**GIVEN PASSAGE**.
• • • • •

The next day I agreed to take on the challenge of writing the essay. I spent late nights at my laptop, sometimes with a nursing infant at my bosom and sometimes in-between naps, but I followed her editorial wisdom, put on my big girl pants and dusted off my journals and pens. I can’t say that my ex (husband at the time) was happy about it. As a matter of fact, he rejected my offers to him to read my draft and at the time of my book signing years later, he still had not read one word of my essay. Nonetheless, I had never felt more fulfilled, more proud, motivated and accomplished than when I received the published anthology in the mail. I cried and thanked my Creator for giving me the strength and the support to write such an emotional essay about my mother. She was my mother, my best friend and now my muse.

• • • • •

**SUPPLIED INFORMATION**.
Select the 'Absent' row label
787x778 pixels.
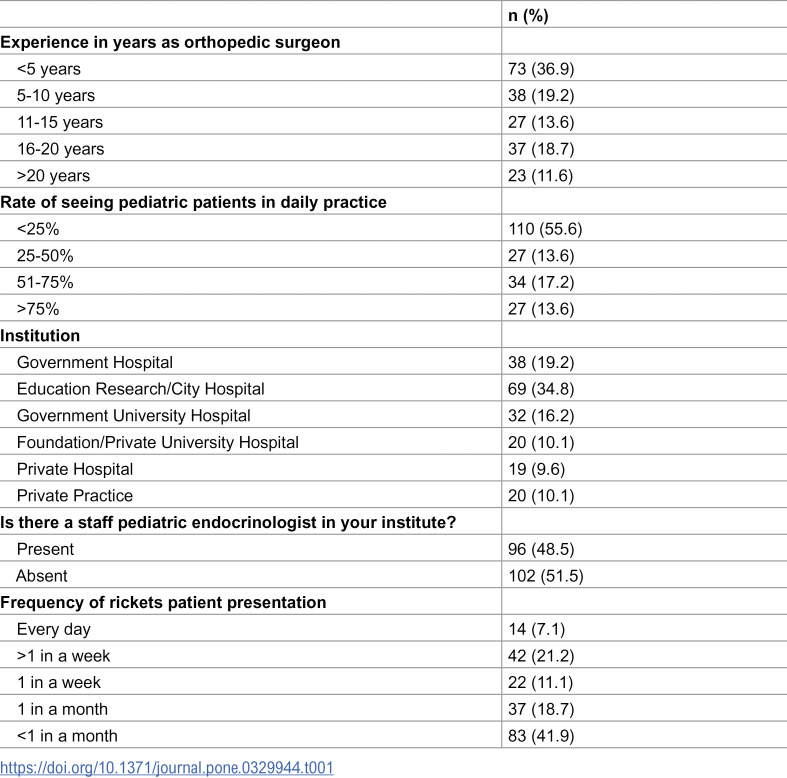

• • • • •

**REQUIRED TASKS**.
1. Edit the passage about writing the essay by repeating it starting with "The next day" and going on through "now my muse.", with "laptop" changed to "desk".
2. According to the passage about writing the essay, what did the writer receive in the mail?
The data is drawn from a separate source unrelated to the passage about writing the essay.

**RESULTS BY TASK**.
1.
The next day I agreed to take on the challenge of writing the essay. I spent late nights at my desk, sometimes with a nursing infant at my bosom and sometimes in-between naps, but I followed her editorial wisdom, put on my big girl pants and dusted off my journals and pens. I can’t say that my ex (husband at the time) was happy about it. As a matter of fact, he rejected my offers to him to read my draft and at the time of my book signing years later, he still had not read one word of my essay. Nonetheless, I had never felt more fulfilled, more proud, motivated and accomplished than when I received the published anthology in the mail. I cried and thanked my Creator for giving me the strength and the support to write such an emotional essay about my mother. She was my mother, my best friend and now my muse.

2. The published anthology.